**Required action:**
Whenever a line below includes "options", add it to the tally, then give the total and nothing more.

**Recorded data:**
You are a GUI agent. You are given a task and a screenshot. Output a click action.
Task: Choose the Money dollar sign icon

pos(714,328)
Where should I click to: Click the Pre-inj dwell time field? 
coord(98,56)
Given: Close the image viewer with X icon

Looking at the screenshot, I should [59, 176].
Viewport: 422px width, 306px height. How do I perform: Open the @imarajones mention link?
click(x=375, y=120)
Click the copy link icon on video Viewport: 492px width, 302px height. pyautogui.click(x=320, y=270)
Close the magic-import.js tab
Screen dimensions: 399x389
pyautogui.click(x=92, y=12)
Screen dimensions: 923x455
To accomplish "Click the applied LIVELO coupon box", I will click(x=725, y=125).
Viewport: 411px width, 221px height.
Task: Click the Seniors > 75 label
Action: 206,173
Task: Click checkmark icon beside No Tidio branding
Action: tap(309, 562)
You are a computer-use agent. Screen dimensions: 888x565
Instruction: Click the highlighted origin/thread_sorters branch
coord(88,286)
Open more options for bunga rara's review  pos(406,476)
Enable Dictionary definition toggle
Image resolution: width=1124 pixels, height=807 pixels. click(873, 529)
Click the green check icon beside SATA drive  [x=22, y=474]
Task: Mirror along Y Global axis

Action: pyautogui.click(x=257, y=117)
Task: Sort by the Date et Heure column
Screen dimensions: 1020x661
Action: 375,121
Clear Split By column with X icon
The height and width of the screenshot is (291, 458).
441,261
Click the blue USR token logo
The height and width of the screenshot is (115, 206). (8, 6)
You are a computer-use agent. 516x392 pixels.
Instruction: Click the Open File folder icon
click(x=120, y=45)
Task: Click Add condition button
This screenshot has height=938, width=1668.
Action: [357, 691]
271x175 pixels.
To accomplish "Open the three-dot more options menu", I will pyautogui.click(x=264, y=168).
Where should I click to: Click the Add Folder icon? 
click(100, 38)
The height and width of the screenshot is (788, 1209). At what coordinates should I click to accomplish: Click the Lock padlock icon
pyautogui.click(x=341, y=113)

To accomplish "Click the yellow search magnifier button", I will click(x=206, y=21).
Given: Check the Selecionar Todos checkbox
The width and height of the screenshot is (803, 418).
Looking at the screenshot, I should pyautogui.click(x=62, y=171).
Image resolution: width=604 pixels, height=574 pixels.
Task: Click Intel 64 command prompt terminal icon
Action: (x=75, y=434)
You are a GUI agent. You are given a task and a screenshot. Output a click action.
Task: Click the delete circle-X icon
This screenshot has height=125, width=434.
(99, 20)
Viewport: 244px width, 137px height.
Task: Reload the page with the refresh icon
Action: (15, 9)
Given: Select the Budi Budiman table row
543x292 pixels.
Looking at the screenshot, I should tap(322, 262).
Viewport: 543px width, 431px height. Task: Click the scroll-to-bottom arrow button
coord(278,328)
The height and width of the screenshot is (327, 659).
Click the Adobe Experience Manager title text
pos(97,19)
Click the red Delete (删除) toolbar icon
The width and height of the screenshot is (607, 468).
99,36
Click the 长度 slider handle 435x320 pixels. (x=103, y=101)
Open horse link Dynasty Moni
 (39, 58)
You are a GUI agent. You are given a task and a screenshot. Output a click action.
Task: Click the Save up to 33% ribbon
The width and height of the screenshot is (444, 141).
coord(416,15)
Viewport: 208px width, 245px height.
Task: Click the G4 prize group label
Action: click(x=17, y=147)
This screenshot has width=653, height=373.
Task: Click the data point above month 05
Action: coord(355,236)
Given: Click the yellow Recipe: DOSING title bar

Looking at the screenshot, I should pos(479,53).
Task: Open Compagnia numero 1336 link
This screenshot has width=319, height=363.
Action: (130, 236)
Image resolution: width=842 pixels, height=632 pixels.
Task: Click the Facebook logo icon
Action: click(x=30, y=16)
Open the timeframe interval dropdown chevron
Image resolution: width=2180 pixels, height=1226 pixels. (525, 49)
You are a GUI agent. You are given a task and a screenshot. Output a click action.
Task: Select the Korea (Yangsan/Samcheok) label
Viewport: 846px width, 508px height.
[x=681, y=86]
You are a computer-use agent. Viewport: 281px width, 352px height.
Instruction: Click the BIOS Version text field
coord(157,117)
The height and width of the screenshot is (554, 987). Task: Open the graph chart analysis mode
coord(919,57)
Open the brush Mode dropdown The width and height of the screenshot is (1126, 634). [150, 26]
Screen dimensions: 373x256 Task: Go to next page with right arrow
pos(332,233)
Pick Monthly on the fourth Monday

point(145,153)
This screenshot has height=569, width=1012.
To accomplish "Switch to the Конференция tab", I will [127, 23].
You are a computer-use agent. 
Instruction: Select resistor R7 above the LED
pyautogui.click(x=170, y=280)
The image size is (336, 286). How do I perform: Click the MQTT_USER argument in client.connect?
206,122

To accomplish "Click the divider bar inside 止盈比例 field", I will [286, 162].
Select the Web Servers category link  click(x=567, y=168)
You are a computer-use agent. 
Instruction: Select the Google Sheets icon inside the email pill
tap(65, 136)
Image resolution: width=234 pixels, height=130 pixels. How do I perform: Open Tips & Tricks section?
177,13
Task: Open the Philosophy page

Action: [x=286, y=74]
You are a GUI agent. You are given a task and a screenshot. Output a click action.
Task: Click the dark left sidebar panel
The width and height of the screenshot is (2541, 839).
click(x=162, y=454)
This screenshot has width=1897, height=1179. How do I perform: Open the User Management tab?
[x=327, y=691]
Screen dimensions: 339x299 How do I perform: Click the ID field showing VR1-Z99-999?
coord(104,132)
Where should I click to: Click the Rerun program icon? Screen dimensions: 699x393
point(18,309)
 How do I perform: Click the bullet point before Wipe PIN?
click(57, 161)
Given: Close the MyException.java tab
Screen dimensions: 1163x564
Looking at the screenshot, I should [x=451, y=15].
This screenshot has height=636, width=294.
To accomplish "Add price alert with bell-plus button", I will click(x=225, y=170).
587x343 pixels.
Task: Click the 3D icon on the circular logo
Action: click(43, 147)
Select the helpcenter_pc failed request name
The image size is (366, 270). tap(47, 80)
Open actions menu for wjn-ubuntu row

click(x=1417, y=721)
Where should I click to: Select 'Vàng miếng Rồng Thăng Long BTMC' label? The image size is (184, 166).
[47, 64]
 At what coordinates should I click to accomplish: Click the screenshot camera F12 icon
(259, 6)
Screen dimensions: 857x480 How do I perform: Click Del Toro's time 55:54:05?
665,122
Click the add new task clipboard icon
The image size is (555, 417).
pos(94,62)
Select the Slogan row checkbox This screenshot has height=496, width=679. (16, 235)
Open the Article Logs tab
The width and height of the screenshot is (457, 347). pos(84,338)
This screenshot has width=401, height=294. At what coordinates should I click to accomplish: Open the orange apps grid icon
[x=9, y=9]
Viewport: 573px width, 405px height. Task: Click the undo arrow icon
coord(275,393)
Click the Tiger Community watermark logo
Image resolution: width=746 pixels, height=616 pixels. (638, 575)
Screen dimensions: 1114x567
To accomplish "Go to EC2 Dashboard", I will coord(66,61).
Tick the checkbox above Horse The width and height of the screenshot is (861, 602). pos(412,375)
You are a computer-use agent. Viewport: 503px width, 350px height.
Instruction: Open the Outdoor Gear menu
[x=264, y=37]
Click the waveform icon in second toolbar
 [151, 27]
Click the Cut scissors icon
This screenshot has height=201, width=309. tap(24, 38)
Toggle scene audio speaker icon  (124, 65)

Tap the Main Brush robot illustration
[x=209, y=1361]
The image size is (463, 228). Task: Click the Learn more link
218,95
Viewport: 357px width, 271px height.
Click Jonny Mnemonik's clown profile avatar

**Response box:**
2